Caveat: ships in both the BGB and the GZM have not been disambiguated beforehand. Doing so would result in more matches, but also more interpretation. 

In [1]:
# Import necessary modules
import pandas as pd
import numpy as np
import difflib

In [3]:
# First, load the entire Zeemonsterrollen database and the DAS database (Excel format)
gzm = pd.ExcelFile('gzm.xlsx')
das = pd.ExcelFile('das.xlsx')

# Load the match list between BGB and DAS
bgbmatch = pd.ExcelFile('Matching_results.xlsx')

In [4]:
# Parse the Excel sheets we will be using
zeemons = gzm.parse('Database GZM (MvR 2014)')
zeemons = zeemons.set_index('ID')
das_ships = das.parse('shipNameVariant')
das_ships = das_ships.set_index('shipNameVariantID')
das_voyages = das.parse('das_voyage')
das_voyages = das_voyages.set_index('voyId')

# Add columns to the dataframes
zeemons['DAS ID HEENREIS'] = np.nan
zeemons['DAS ID TERUGREIS'] = np.nan
zeemons['DAS SHIP ID'] = np.nan
bgbnomatch = bgbmatch.parse('No match')
bgbnomatch['BGB ship name'] = bgbnomatch['BGB ship name'].str.lower()

## 1. Linking GZM to DAS ship IDs
For many musterings, the GZM includes a link to the DAS voyages for the outwards and homebound voyages of VOC vessels. What we want is the corresponding DAS ship ID, to link the mustering to a DAS ship (instead of just to a voyage). 

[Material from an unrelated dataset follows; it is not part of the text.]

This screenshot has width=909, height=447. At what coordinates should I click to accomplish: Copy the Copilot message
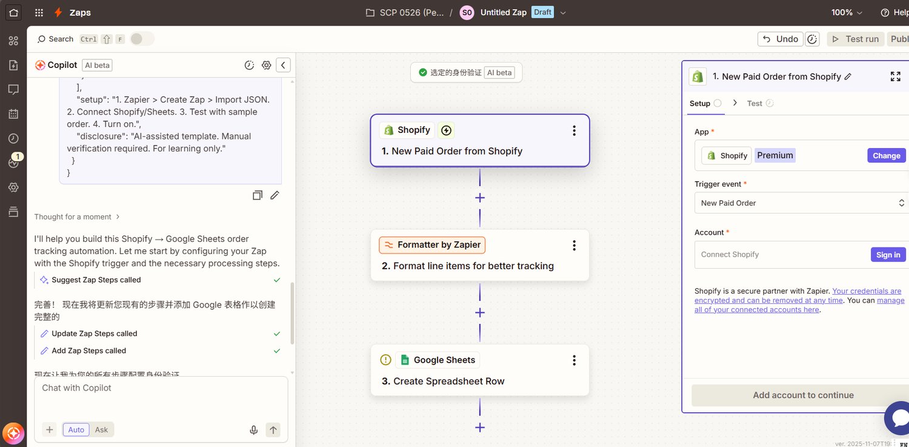click(258, 195)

The code below looks at the DAS voyage-links already present in the GZM and extracts the corresponding ship ID (from DAS).

In [5]:
# Loop over entries in Zeemonsterrollen  
# If there is an entry to DAS present: add voyage IDs and Ship IDs
for entry in zeemons.index:
    dasheen = zeemons.loc[entry, 'DAS HEENREIS']
    dasterug = zeemons.loc[entry, 'DAS TERUGREIS']
    
    das_id_heen = np.nan
    das_id_terug = np.nan
    das_ship_id = np.nan
    das_shipname_id = np.nan
    
    if not pd.isnull(dasheen):
        
        # Band-aid try/except for data error
        try:
            das_id_heen = das_voyages.loc[das_voyages['voyNumberDAS'] == dasheen].index[0]
            das_ship_id = das_voyages.loc[das_id_heen, 'shipID']
            das_shipname_id = das_voyages.loc[das_id_heen, 'shipName']
        except:
            das_id_heen = np.nan
        
    if not pd.isnull(dasterug):
        # Band-aid try/except for data error
        try:
            das_id_terug = das_voyages.loc[das_voyages['voyNumberDAS'] == dasterug].index[0]
            das_ship_id = das_voyages.loc[das_id_heen, 'shipID']
            das_shipname_id = das_voyages.loc[das_id_heen, 'shipName']
        except:
            das_id_heen = np.nan
        
    zeemons.loc[entry, 'DAS ID HEENREIS'] = das_id_heen
    zeemons.loc[entry, 'DAS ID TERUGREIS'] = das_id_terug
    zeemons.loc[entry, 'DAS SHIP ID'] = das_ship_id
    bgbnomatch['GZB ship ID'] = np.nan

# Convert floats to ints
zeemons['DAS ID HEENREIS'] = zeemons['DAS ID HEENREIS'].astype('Int64')
zeemons['DAS ID TERUGREIS'] = zeemons['DAS ID TERUGREIS'].astype('Int64')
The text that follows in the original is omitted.